The petroleum and petrochemical processes are being subject to ever-increasing scrutiny as to not only performance properties but also environmental properties. Thus, the new process modeling paradigm is to track each molecule in the feed and product through the process. Achieving these modeling goals is now possible because of two enabling advances. First, recent developments in analytical chemistry now permit the direct or at least indirect measurement of the molecular structures in complex feedstocks. Second, the explosion in computational power allows for the necessary bookkeeping to track the fate of all the molecules during both reaction and separation processes.

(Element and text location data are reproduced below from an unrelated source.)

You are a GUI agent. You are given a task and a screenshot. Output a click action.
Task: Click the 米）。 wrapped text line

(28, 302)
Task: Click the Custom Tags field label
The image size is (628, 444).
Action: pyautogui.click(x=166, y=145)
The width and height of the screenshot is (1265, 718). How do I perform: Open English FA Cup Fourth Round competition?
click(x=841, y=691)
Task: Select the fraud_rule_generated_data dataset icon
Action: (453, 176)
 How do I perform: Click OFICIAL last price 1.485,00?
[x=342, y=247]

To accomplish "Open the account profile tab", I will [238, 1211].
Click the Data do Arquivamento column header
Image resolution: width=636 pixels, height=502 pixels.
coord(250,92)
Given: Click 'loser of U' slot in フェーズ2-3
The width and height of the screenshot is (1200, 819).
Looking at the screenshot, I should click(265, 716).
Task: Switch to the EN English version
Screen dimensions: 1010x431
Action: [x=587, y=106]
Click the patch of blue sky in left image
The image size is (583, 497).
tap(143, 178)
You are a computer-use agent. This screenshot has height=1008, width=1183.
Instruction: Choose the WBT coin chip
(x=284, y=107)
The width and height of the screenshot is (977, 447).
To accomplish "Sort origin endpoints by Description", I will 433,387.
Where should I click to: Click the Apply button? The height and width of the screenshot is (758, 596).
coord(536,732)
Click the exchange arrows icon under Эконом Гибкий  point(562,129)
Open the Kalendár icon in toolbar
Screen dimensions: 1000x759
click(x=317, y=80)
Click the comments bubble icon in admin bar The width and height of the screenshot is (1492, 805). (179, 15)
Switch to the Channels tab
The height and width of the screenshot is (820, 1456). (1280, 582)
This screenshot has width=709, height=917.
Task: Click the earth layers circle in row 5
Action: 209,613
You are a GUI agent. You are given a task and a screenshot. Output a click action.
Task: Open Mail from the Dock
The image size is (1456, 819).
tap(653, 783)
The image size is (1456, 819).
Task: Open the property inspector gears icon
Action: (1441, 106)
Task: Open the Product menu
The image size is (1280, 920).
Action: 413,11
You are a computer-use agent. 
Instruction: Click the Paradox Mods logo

Both pathways and mechanistic modeling approaches describe a large number of species (often O(10$\sp3{-}10\sp4)),$ reactions, and associated rate constants. This can render detailed kinetic modeling tedious, time consuming, and, thus, expensive. The essential conflict to be resolved, then, is the need for a detailed molecular representation and detailed kinetic information, on the one hand, and the formidable size of these models, on the other hand. This motivates the automation of the model building process.

To this end, graph theoretic concepts were used to develop an automated model building capability by representing molecules as graphs and reactions by matrix operations. The reaction kinetics were described in terms of linear free energy relationships (LFER's), which constrained members within families of similar reactions to follow a family-specific quantitative structure-reactivity relationship. The abstract representation of a model, then, was the composition of the molecules in each compound class and a small set (O(10)) reaction matrices and a rule list as the set of model approximations. The approach was used to develop model builders and models for complex chemistries including pyrolysis, catalytic reforming and fluid catalytic cracking.

It was realized that the different model builders for each complex process were various combinations of three fundamental chemistries, i.e. thermal, metal, and acid, at different process conditions. Each process chemistry was realized as an associated set of reaction rules, derived from kinetics approximations, user insights or experiences. A rule-based approach was thus developed for distinguishing various complex processes.